Capital Gold Corporation Urges Its Stockholders ..
posted on
Mar 26, 2011 04:03PM
We expect to produce approximately 65,000 to 70,000 ounces of gold in fiscal year 2011. Sonora, Mexico
The CGC board of directors strongly recommends stockholders review the facts outlined below and vote today FOR the Gammon merger proposal.
THE GAMMON OFFER PROVIDES A SUBSTANTIAL PREMIUM TO CGC STOCKHOLDERS
Based on current trading levels, the Gammon merger has a value of $6.34 per share of CGC, delivering a premium of 67% to the trading price of CGC's common stock on September 24, 2010
THE GAMMON OFFER DELIVERS IMMEDIATE VALUE TO CGC STOCKHOLDERS
Gammon has received all of the required regulatory approvals. The support of CGC stockholders is the only remaining approval needed.

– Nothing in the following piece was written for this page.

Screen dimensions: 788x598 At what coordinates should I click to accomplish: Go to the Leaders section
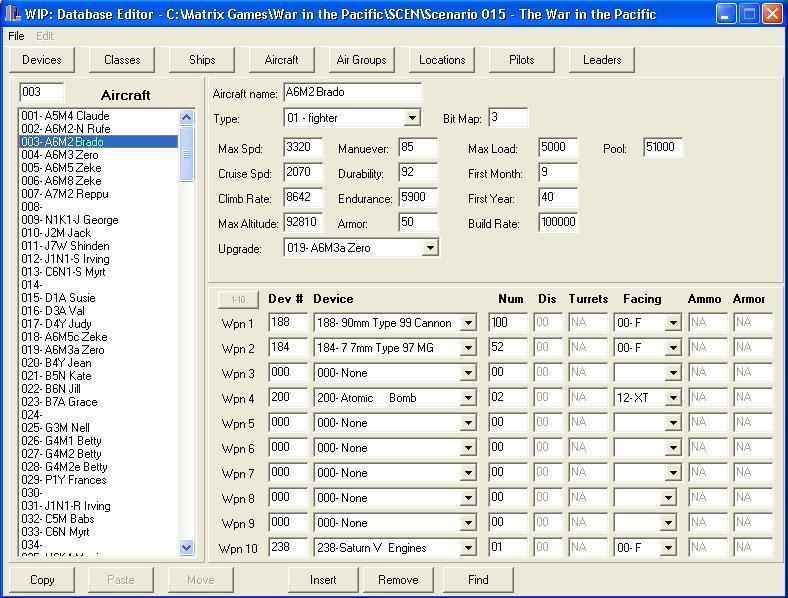point(602,60)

Gammon has the cash available to consummate the transaction and pay stockholders promptly after the merger closes.
THE GAMMON OFFER HAS RECEIVED THE SUPPORT OF BOTH INDEPENDENT PROXY ADVISORS
ISS Proxy Advisory Services and Glass Lewis & Co., the two leading independent proxy research and advisory firms, have both published reports recommending that Capital Gold's stockholders vote "FOR" the merger with Gammon Gold.
THE GAMMON MERGER PROVIDES CGC STOCKHOLDERS WITH VALUE AND TIME-CERTAINTY
The CGC board urges stockholders to not miss this opportunity to receive maximum value for their CGC shares.
VOTE TODAY FOR THE GAMMON TRANSACTION
The reconvened special meeting of stockholders will be held on April 1, 2011, but stockholders can vote today by following the instructions on their proxy card to submit their proxy via the Internet or by telephone. If they have Internet access, CGC encourages stockholders to record their vote via the Internet. If stockholders have any questions or need assistance voting their shares, please contact MacKenzie Partners, Inc., CGC's proxy solicitor, at (800) 322-2885 or (212) 929-5500 (call collect) or at proxy@mackenziepartners.com.
Important Additional Information
This press release is not a proxy statement or a solicitation of proxies from the stockholders of Capital Gold and does not constitute an offer of any securities of Gammon. Capital Gold filed a definitive proxy statement with the Securities and Exchange Commission (the "SEC") on February 18, 2011, and supplements to the definitive proxy statement on March 10, 2011 and March 21, 2011, in connection with the Special Meeting of Stockholders initially convened on March 18, 2011, and mailed the definitive proxy statement, the supplements, a WHITE proxy card and additional soliciting materials to stockholders. CGC and its directors and executive officers may be deemed to be participants in the solicitation of proxies in connection with such meeting. The Company's stockholders are strongly advised to read CGC's proxy statement and the supplements as they contain important information. Stockholders may obtain an additional copy of CGC's definitive proxy statement, the supplements and any other documents filed by the Company with the SEC for free at the SEC's website at http://www.sec.gov. Copies of the definitive proxy statement and the supplements are available for free at www.capitalgoldcorp.com. In addition, copies of the Company's proxy materials may be requested at no charge by contacting MacKenzie Partners, Inc. at 1-800-322-2885 or via email at proxy@mackenziepartners.com. Detailed information regarding the names, affiliations and interests of individuals who are participants in the solicitation of proxies of CGC's stockholders is available in CGC's definitive proxy statement filed with SEC on February 11, 2011 and supplement filed on March 10, 2011.